Ok so here are the actual course corrections I had to make to push through a replacement implementation of a btree.
Note that almost all of the problems aren't with the implementation, it basically one shot that. Almost all the issues are with integrating the change with the wider system.
"The btree library is buggy, and inefficient (using mmap, a poor design idea). Can you extract it to an interface, and then implement a clean new version of the interface that does not use mmap? It should be a balanced btree. Don't copy the old design in anything other than the interface. Look at how SkipListReader and SkipListWriter uses a BufferPool class and use that paradigm. The new code should be written from scratch and does not need to be binary compatible with the old implementation. It also needs extremely high test coverage, as this is notoriously finnicky programming."
"Let's move the old implementation to a separate package called legacy and give them a name like LegacyBTree... "
"Let's add a factory method to the interfaces for creating an appropriate implementation, for the writer based on a system property (\"index.useLegacyBTree\"), and for the reader, based on whether the destination file has the magic word for the new implementation. The old one has no magic word."
"Are these changes good, high quality, good engineering practices, in line with known best practices and the style guide?"
"Yeah the existing code owns the lifetime of the LongArray, so I think we'd need larger changes there to do this cleanly. "
"What does WordLexicon do? If it's small, perhaps having multiple implementations is better"
"Yes that seems better. Do we use BTrees anywhere else still?"
"There should be an integration test that exercises the whole index construction code and performs lookups on the constructed index. Find and run that."
"That's the wrong test. It may just be in a class called IntegrationTest, and may not be in the index module."
"Look at the entire change set, all unstaged changes, are these changes good, high quality, good engineering practices, in line with known best practices and the style guide?"
"Remove the dead class. By the way, the size estimator for the new btree, does it return a size that is strictly greater than the largest possible size? "
"But yeah, the pool size is very small. It should be configurable as a system property. index.wordLexiconPoolSize maybe. Something like 1 GB is probably good."

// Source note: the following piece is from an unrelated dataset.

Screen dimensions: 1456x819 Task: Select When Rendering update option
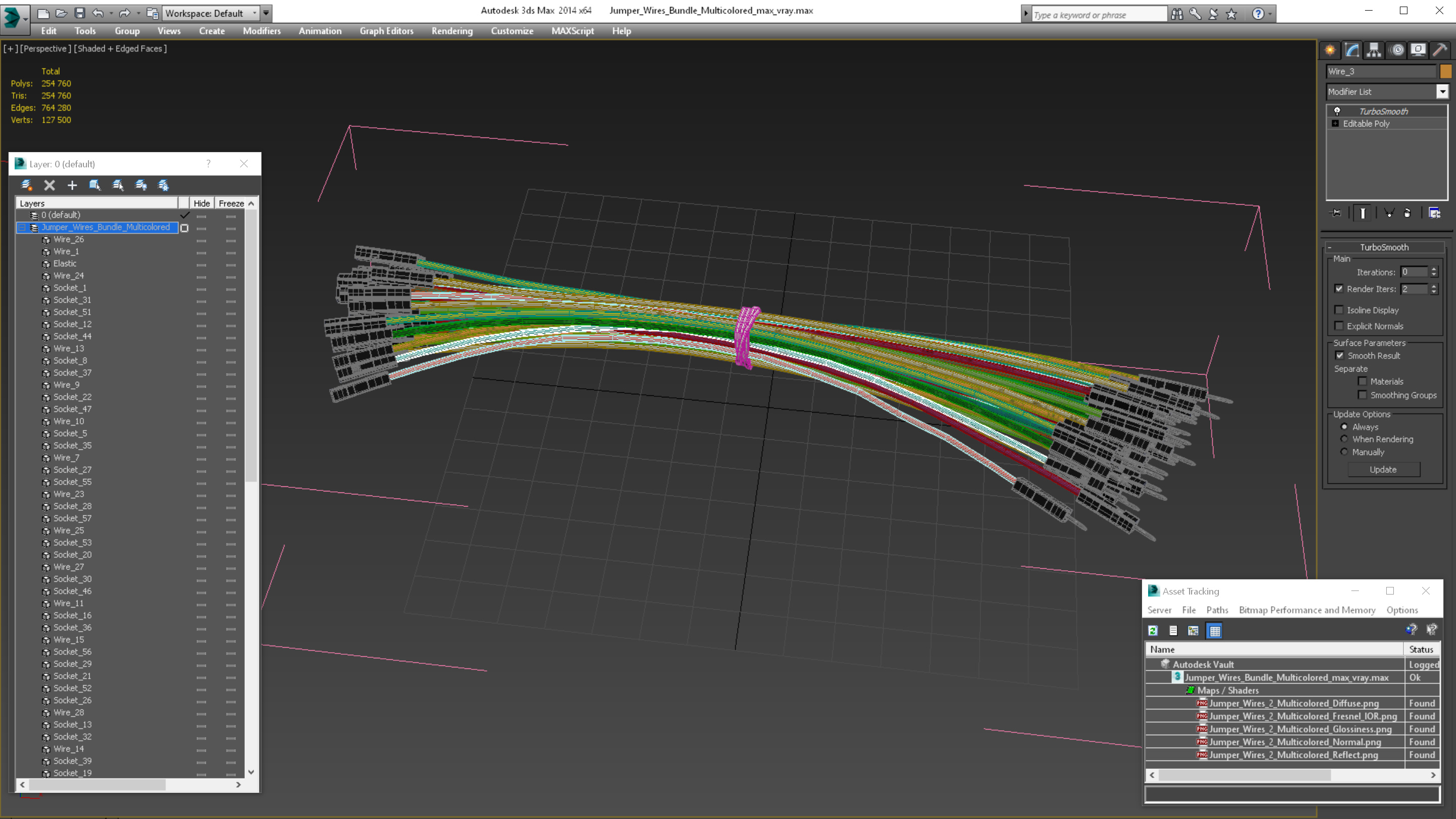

"Can we change the code to make BufferPool optional? To have a version that uses buffered reads instead?"
"The new page source shoud probably return buffers to a (bounded) free list when they are closed, so we can limit allocation churn."
"Are these latest changes good, high quality, good engineering practices, in line with known best practices and the style guide?"
"Yes, all this is concurrent code so it needs to be safe."
"Scan the rest of the change set for concurrency issues too."
"Do we have test coverage for both of the btree reader modes (bufferpool, direct)?"
"Neat. Think carefully, are there any edge cases our testing might have missed? This is notoriously finnicky programming, DBMSes often have hundreds if not thousands of tests for their btrees..."
"Any other edge cases? Are the binary search functions tested for all corner cases?"
"Can you run coverage for the tests to see if there are any notable missing branches?"
"Nice. Let's lower the default pool size to 64 MB by the way, so we don't blow up the Xmx when we run tests in a suite."
"I notice we're pretty inconsistent in calling the new B+-tree a B-Tree in various places. Can you clean that up?"
"Do you think we should rename these to reflect their actual implementation? Seems confusing the way it is right now."
"Can you amend the readme for the module to describe the new situation, that the legacy modules are on the way out, and information about the new design?"
"Add a note about the old implemenation being not very performant, and known to have correctness issues."
"Fix the guice/zookeeper issues before proceeding. This is a broken window."
"It is pre-existing, let's ignore it for now. It seems like a much deeper issue, and might inflate this change scope."
"Let's disable the broken test, and add a comment explaining when and any information we have on what may or may not cause the issue."
"What do you think about making the caller (IndexFactory) decide which WordLexicon backing implementation to use, with maybe different factory methods in WordLexicon to facilitate?"
"I'm looking at PagedBTreeReader. We're sometimes constructing it with a factory method, and sometimes directly. Would it make sense to have a named factory method for the \"PagedBTreeReader(Path filePath, int poolSize)\" case as well, so it's clearer just what that does?"
"There's a class called LinuxSystemCalls. This lets us do preads on file descriptors directly, and (appropriately) set fadviseRandom(). Let's change the channel backed code to use that instead of FileChannels, and rename it to something more appropriate. This is a somewhat big change. Plan carefully."
"Let's not support the case when LinuxSystemCalls.isAvailable() is false, the rest of the index fails in that scenario as well. I think good names are \"direct\" (for buffer pool) and \"buffered\" (for os cached), to align with standard open() nomenclature."
"I'm not a huge fan of PreadPageSource. It's first of all named based on who uses it, not what it does. It's also very long lived, and leaking memory whenever the free list is full. Let's use Arena.ofAuto() to fix the latter, and come up with a better name. I also don't know if we'll ever do unaligned reads in this? Can we verify whether that's ever actually necessary?"
"How do we decide whether to open a direct or buffered word lexicon?"
"I think this should be a system property. \"index.wordLexicon.useBuffered\", along with \"index.wordLexicon.poolSizeBytes\" maybe?"
"Is the BufferPoolPageSource really consistent with the rest of the nomenclature?"
"Are there other inconsistencies in naming or nomenclature?"